Thanks to OARnet’s fiber-optic, 10-gigabit-per-second (Gbps) connection from the labs at The Ohio State University Center for Electron Microscopy and Analysis (CEMAS) to the network’s ultra-fast, 100-Gbps statewide backbone, any organization connected to OARnet’s network can purchase time and directly operate CEMAS’ instruments from a remote location with no perceptible delay.
CEMAS technicians installed two remote stations, each about 60 miles from the microscopy center: one in the Air Force Research Lab (AFRL) at Wright-Patterson Air Force Base and another at the University of Dayton.

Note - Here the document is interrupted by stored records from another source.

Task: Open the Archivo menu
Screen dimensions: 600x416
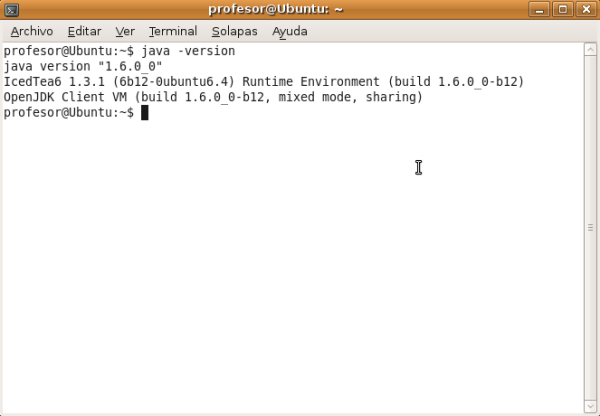Action: click(x=31, y=31)
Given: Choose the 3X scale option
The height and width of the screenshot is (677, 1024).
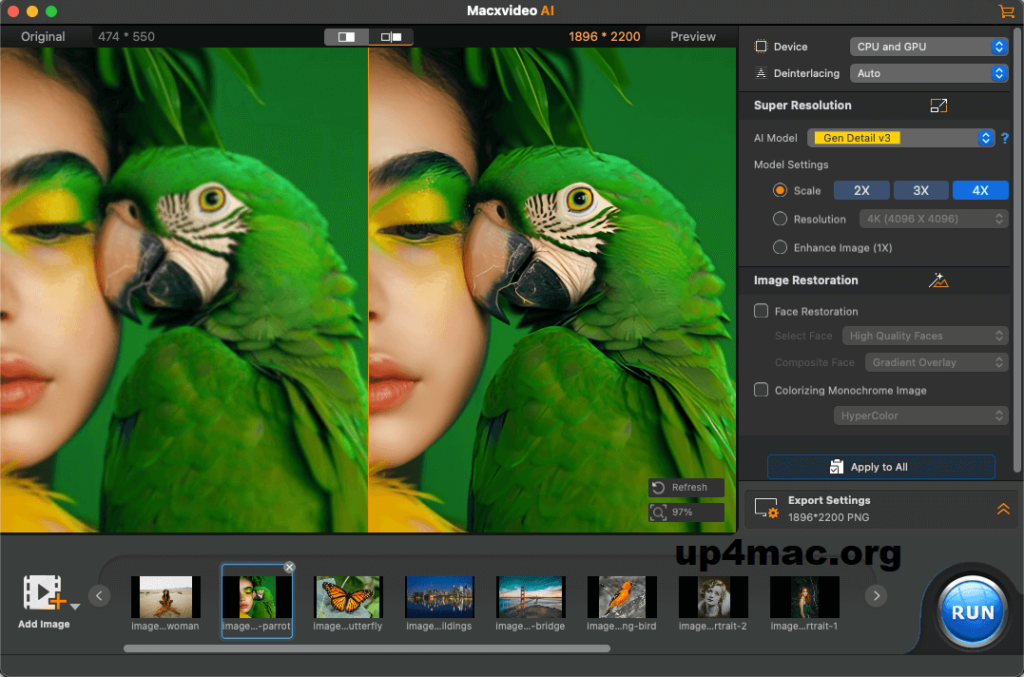Looking at the screenshot, I should point(920,190).
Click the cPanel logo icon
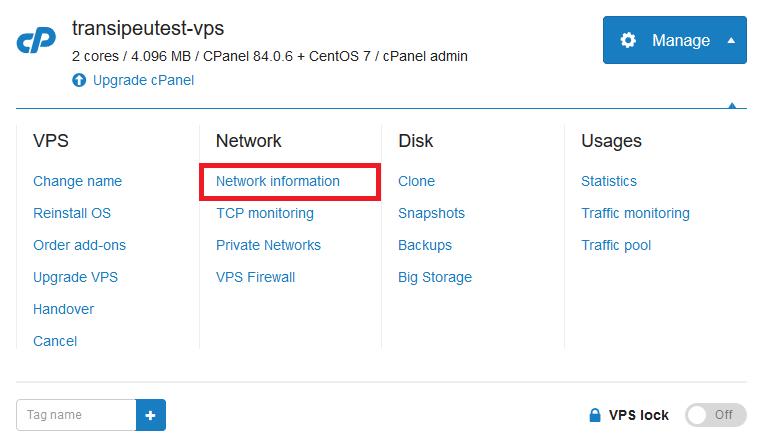The width and height of the screenshot is (762, 447). (x=36, y=40)
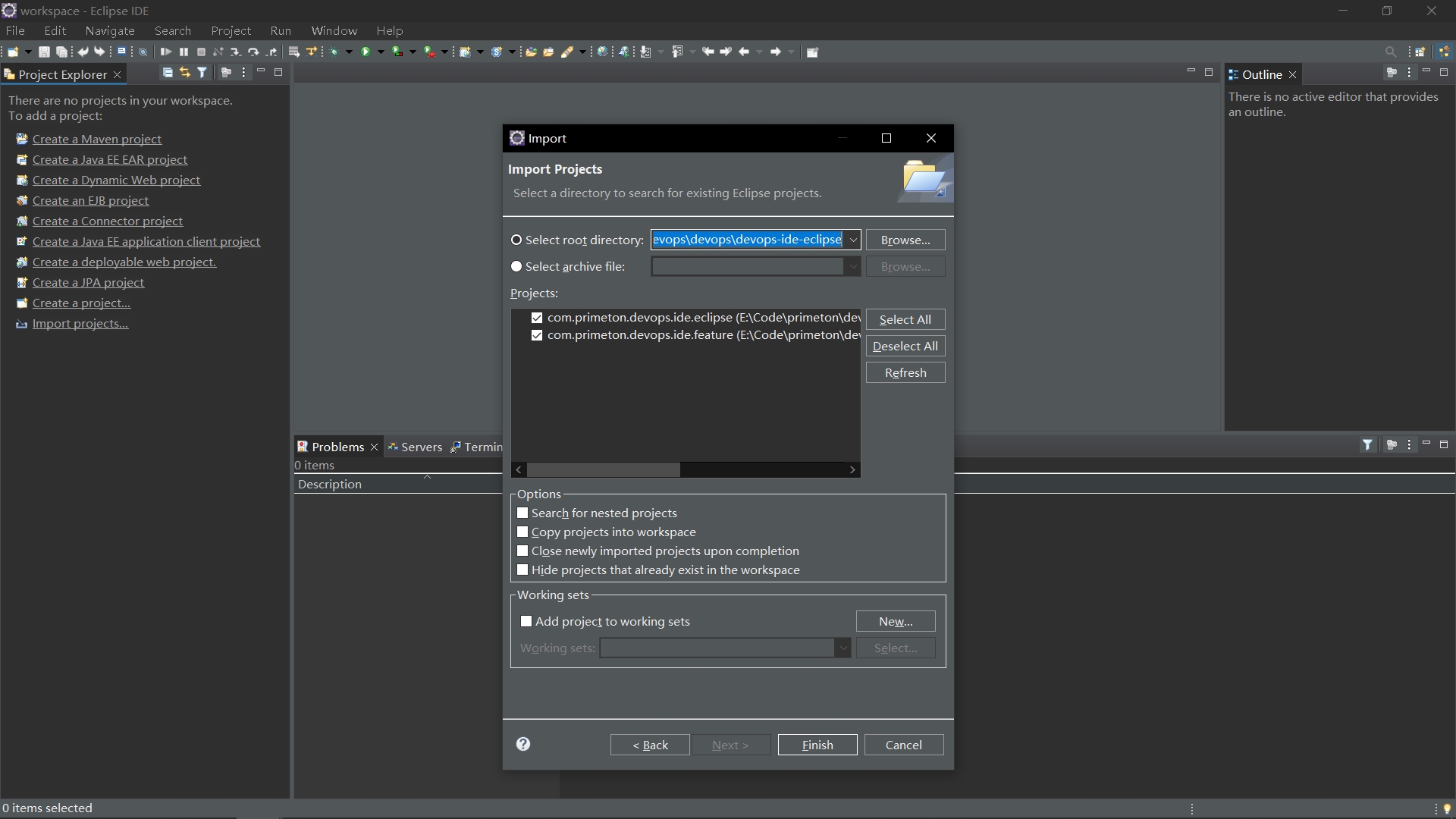This screenshot has height=819, width=1456.
Task: Run the application with the green Run icon
Action: tap(366, 52)
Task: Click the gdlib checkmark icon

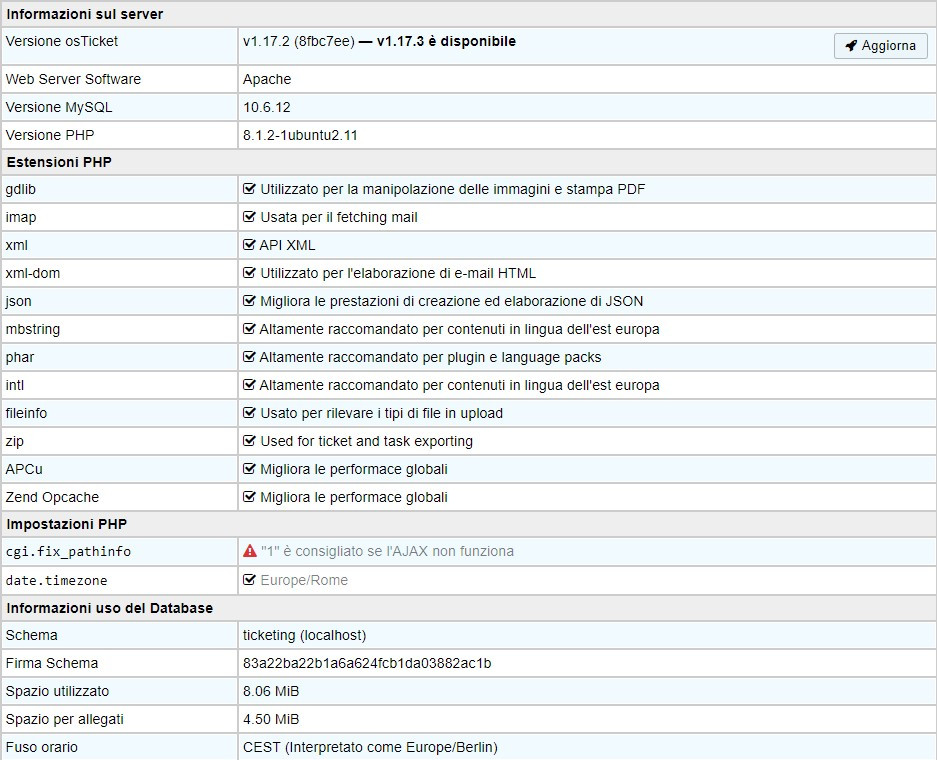Action: 250,189
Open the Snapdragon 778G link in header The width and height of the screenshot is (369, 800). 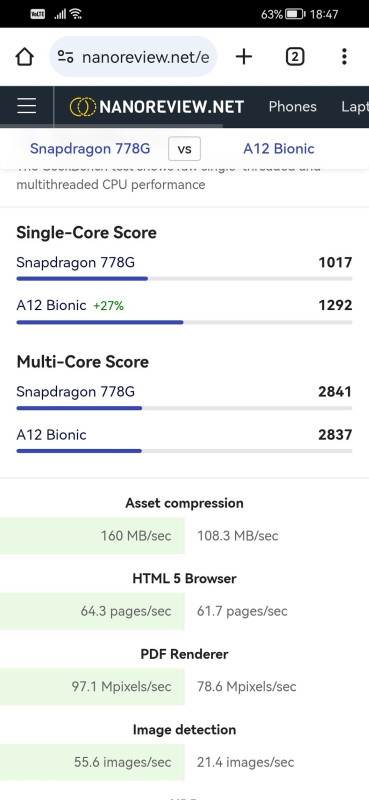pyautogui.click(x=90, y=149)
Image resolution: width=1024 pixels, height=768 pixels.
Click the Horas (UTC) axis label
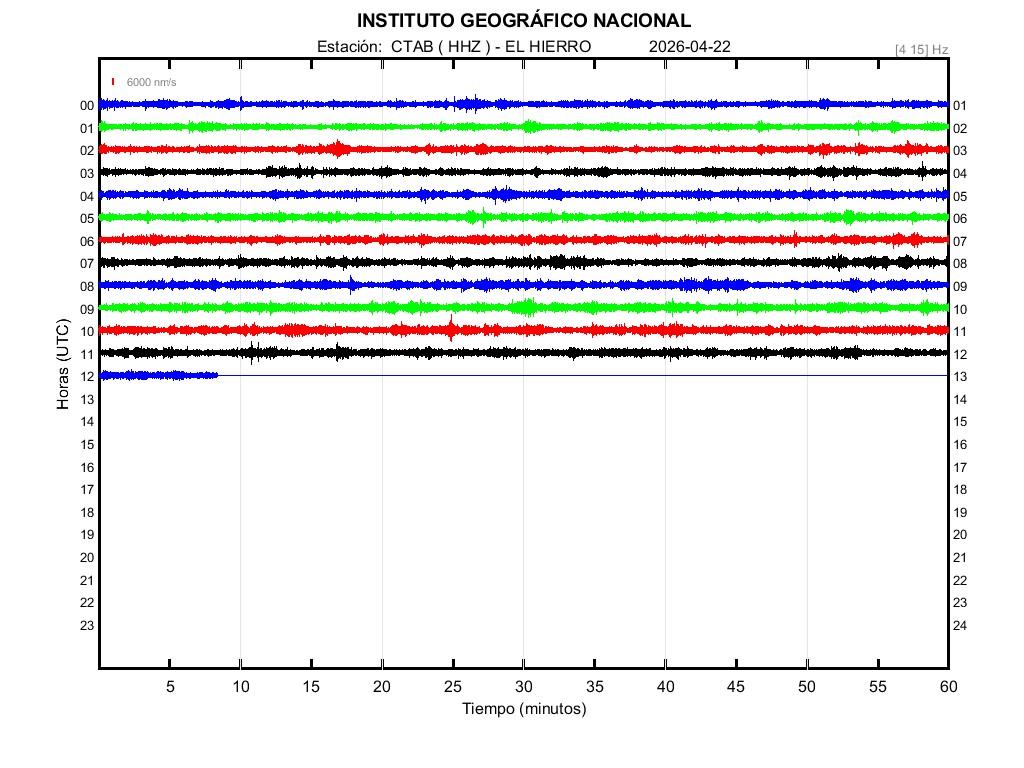(63, 365)
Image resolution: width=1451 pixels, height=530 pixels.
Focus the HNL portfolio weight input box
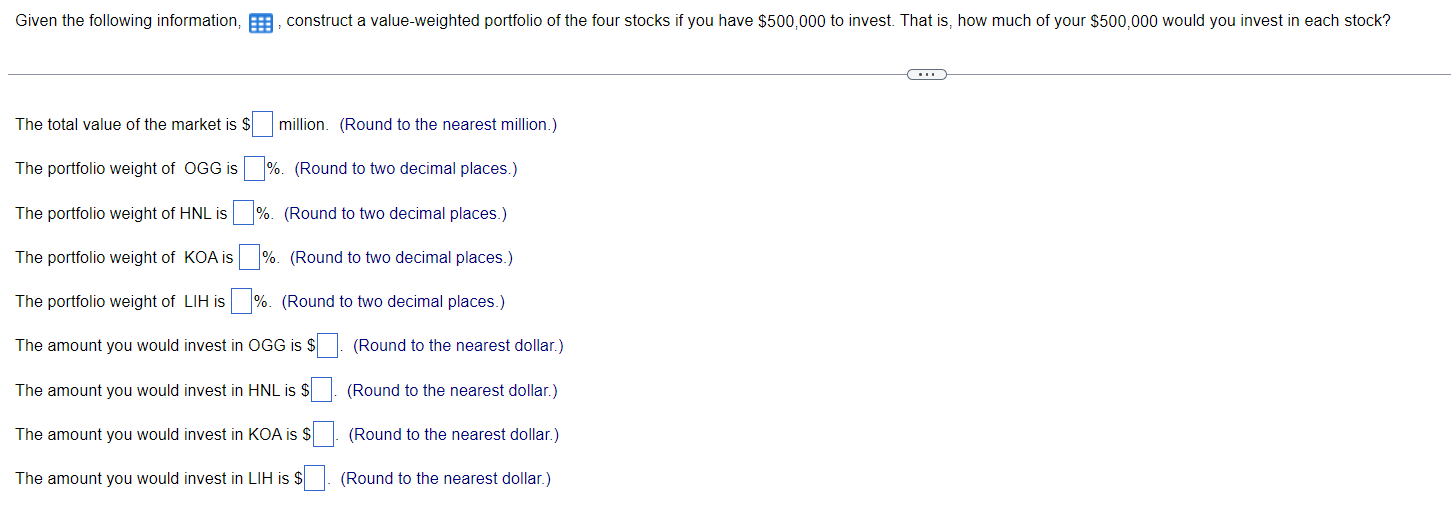click(243, 213)
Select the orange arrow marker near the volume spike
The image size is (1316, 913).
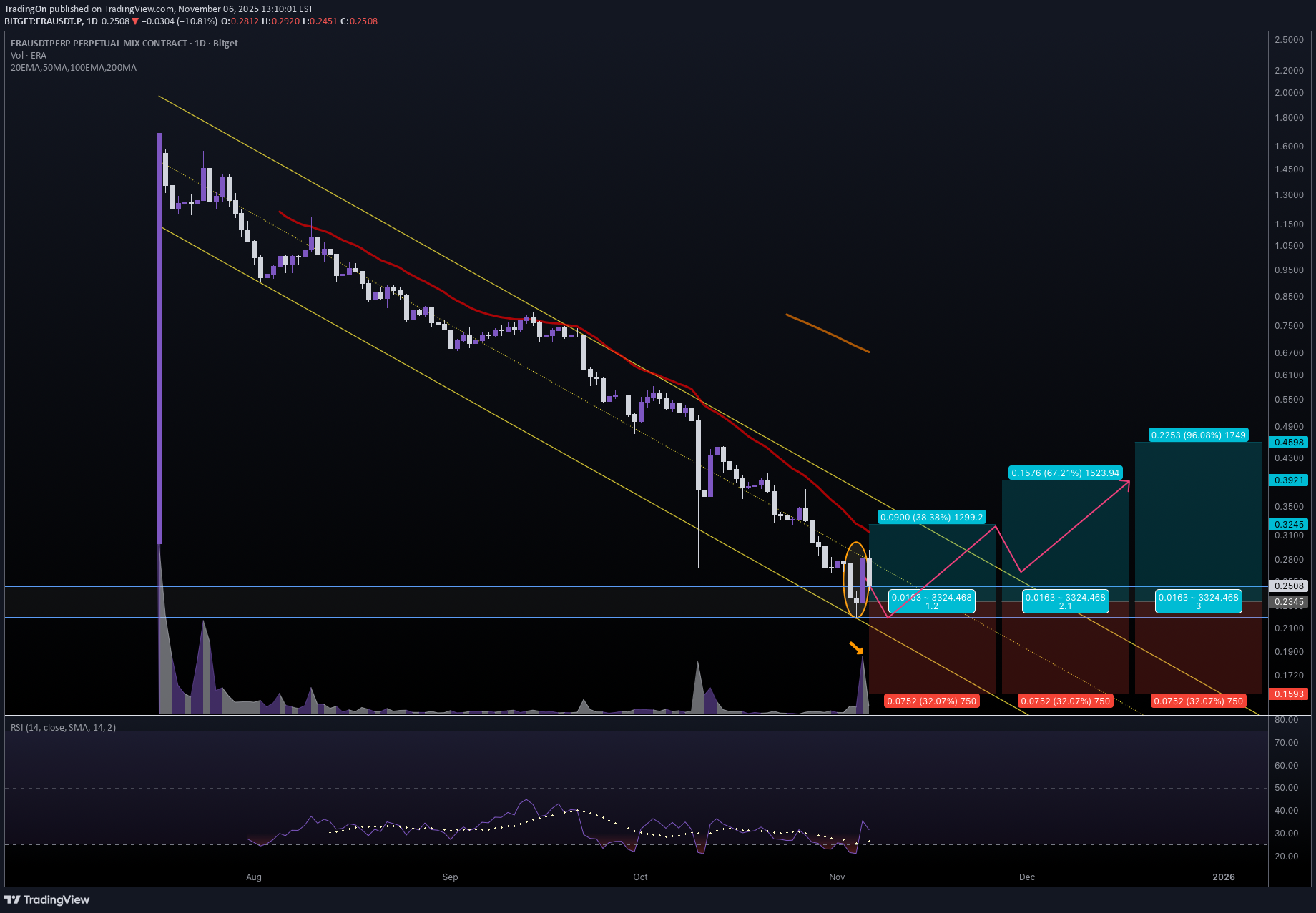tap(856, 649)
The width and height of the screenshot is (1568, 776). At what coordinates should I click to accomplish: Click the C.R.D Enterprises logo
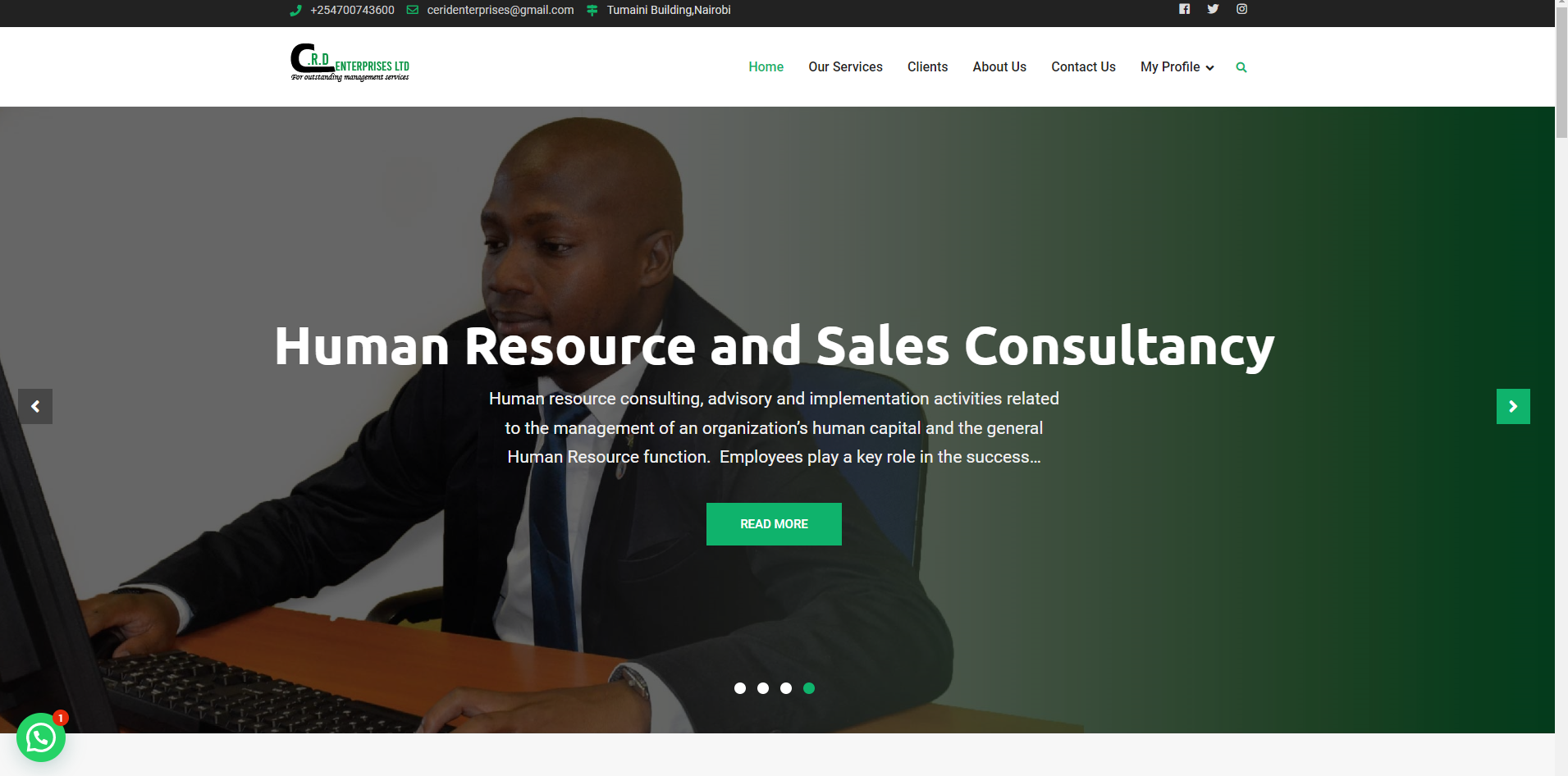[x=350, y=62]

“With our direct connection to OARnet, we have a shorter, simpler path to our remote stations, since we’re not traversing a university network or the commercial Internet,” said Daniel Huber, a CEMAS technical officer, as well as a research engineer at the Ohio State Center for the Accelerated Maturation of Materials. Huber has been working with OARnet and the Ohio Supercomputer Center (OSC) to enhance remote microscopy techniques since 2006. “Utilizing OARnet, it’s just a handful of hops—maybe three or four hops,” he said. “So we’re looking at a very, very low wait, maybe only three milliseconds- that’s almost the same delay you’ll have just inside of a facility.”